First, as far as Brexit, it is very difficult to understand how things will play out.

If there is a hard break, for example, what will this mean for trade between Great Britain and the EU? How will the EU react, with what kind of tariffs, other taxes or barriers, or none at all?

Thus, I would consider it high speculation to buy the UK stock market or the pound on weakness because of a hard break, unless an individual has strong insight into how the EU reaction will play out.  And I doubt many have this insight, if anyone does.

As for part II, it seems to me you are throwing in a bunch of physical science jargon that confuses the situation more than anything else. You are flying in the face of the warnings of F.A. Hayek in his book The Counter-Revolution of Science. 

There is no such thing as quantum finance. There is no equivalent of Pauli’s Exclusion Principle in finance.

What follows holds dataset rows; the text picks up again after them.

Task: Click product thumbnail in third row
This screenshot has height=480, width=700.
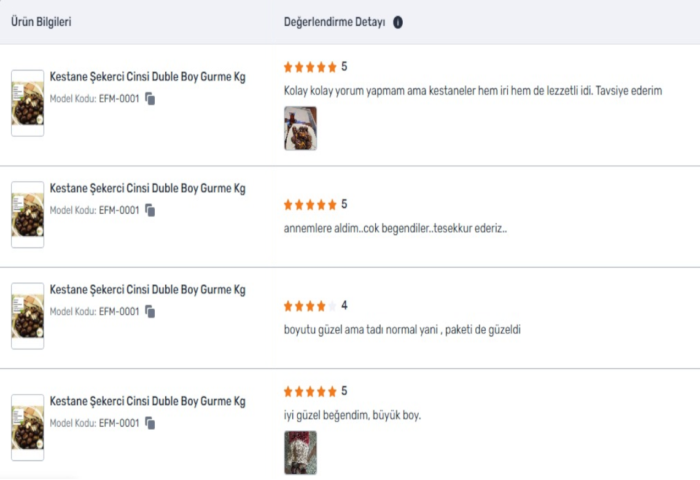Action: point(28,316)
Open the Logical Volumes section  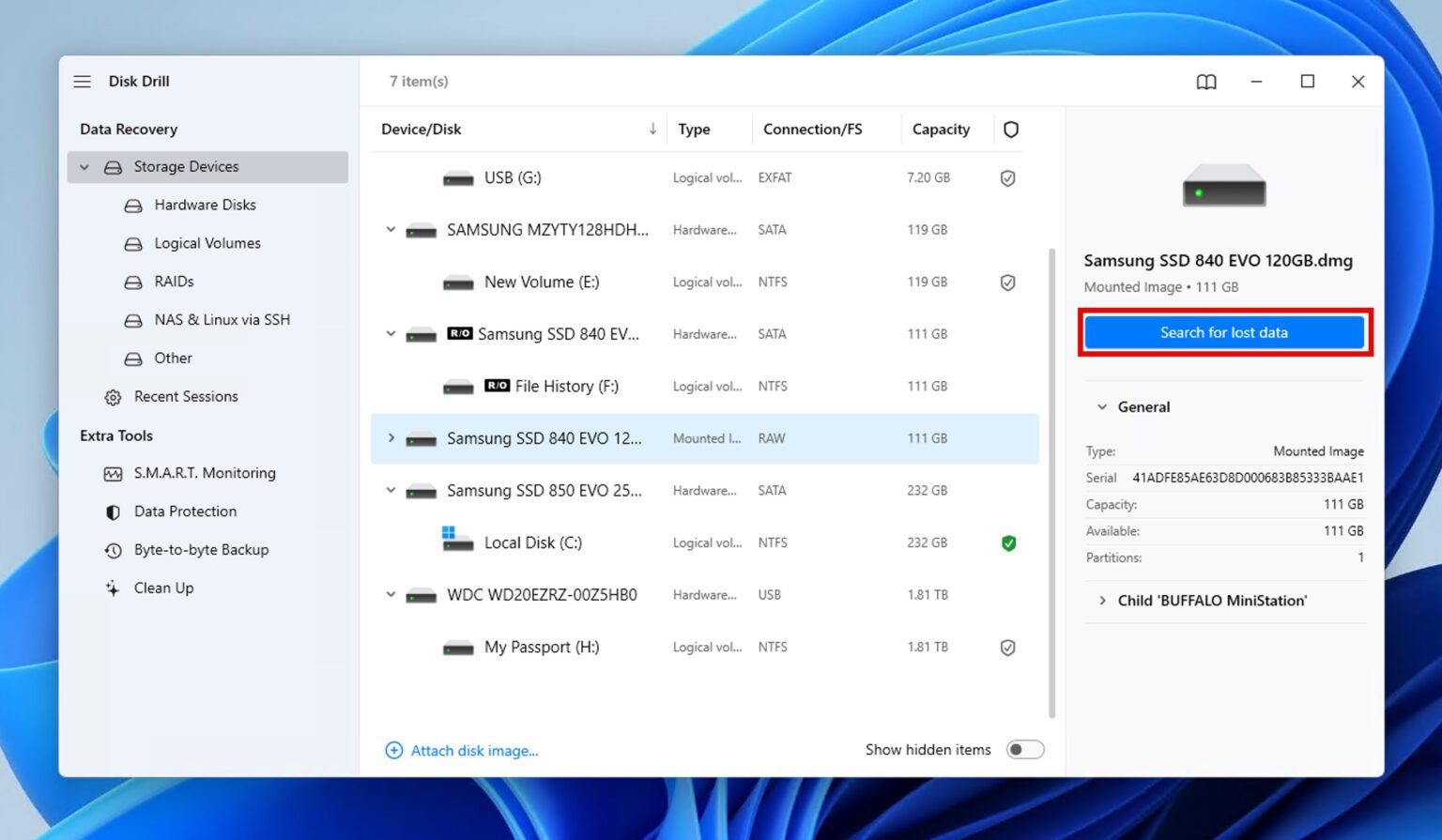pyautogui.click(x=207, y=243)
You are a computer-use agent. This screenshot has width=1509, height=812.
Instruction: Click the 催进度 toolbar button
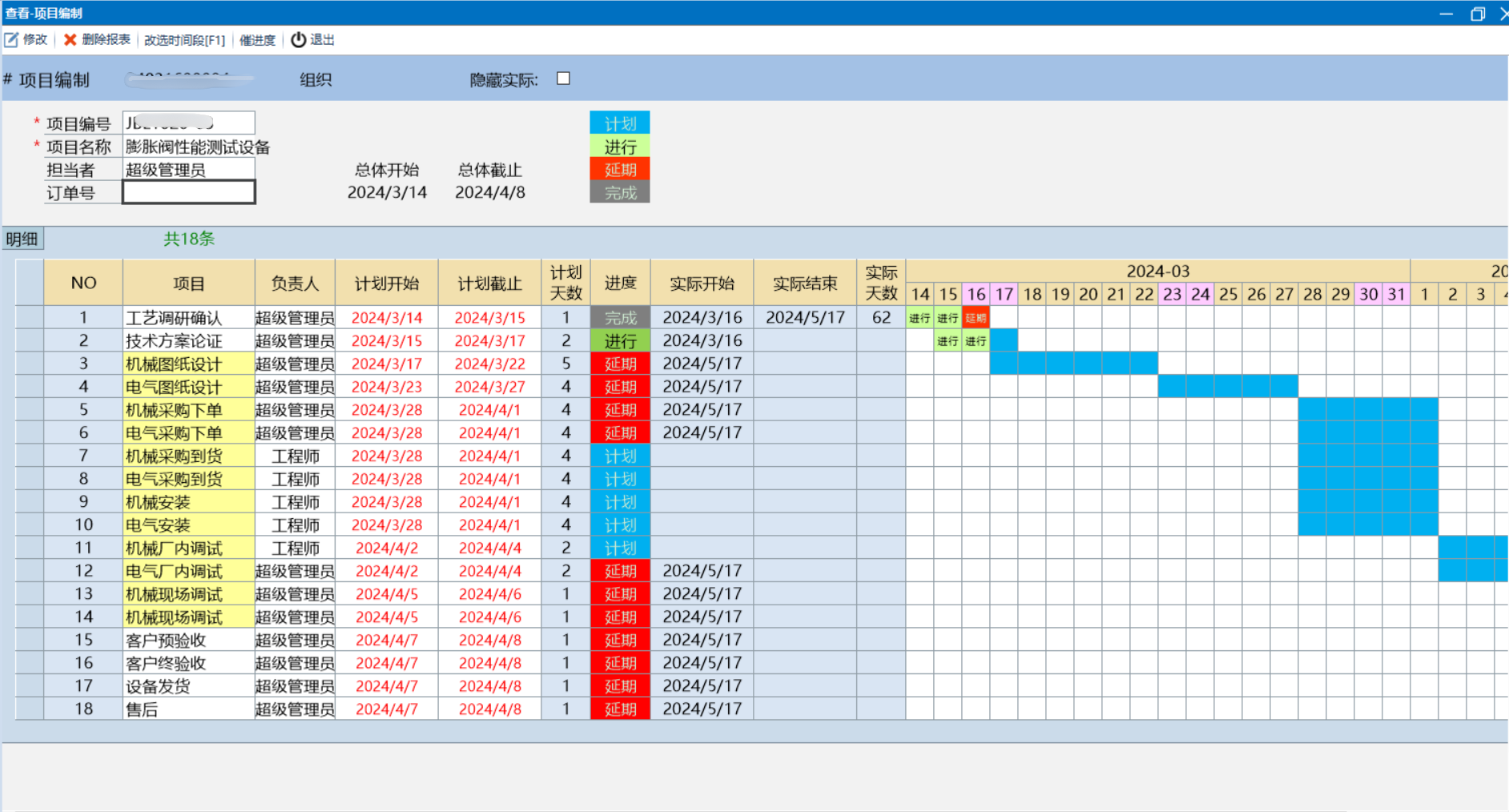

I hasten to add that mathematics can be employed in arbitrage-type trading but that is very different than what you are claiming.

You go on with all kinds of physical references that have no place in the science of human exchange, which includes the subset finance. These concepts which you employ are not helpful: global financial black hole, neutron star levels of financial compression. Perhaps using one of these as a metaphor may work but to use them all suggests, and the way you are using them implies, some kind of physical scientific attributes which don't exist in the world of finance.

Further, the concept of a "discount on time" makes no sense. But apparently, you think otherwise. You write:
Indeed it is. It is actually happening right now. It’s called negative interest rates.
I urge you to read Negative Interest Rate: Toward a Taxonomic Critique by Walter Block. From the abstract:
A basic principle of Austrian economics is that the originary rate of interest (the rate of discount of future goods compared to present, otherwise identical, goods) can never be negative. The reason for this arises not because capital is productive, nor out of man's psychology. Nevertheless, in spite of the foregoing, there are many benighted souls who insist upon the possibility of a negative rate of originary interest. They are continually discovering cases which "prove" their conclusion. The number of such examples has reached such proportions that it seems advisable to take account of them in a systematic way. Accordingly, this paper is devoted to classifying them in a manner that makes the most intuitive sense: in accordance with the economic errors which are necessarily committed in their very statements.
And as Murray Rothbard writes in Man, Economy and State:
 … every man’s time preference is positive, i.e., one ounce of present money will always be preferred to one ounce or less of future money. Therefore, there will never be any question of a zero or negative pure interest rate.
The "negative interest rates" we now see are the processing, storage and protection fees during a period of very low rates. The processing, storage and protection fees are not that different from the monthly maintenance fees we see banks charge on plain vanilla checking accounts, and always have existed even when interest rates, in general, were much higher.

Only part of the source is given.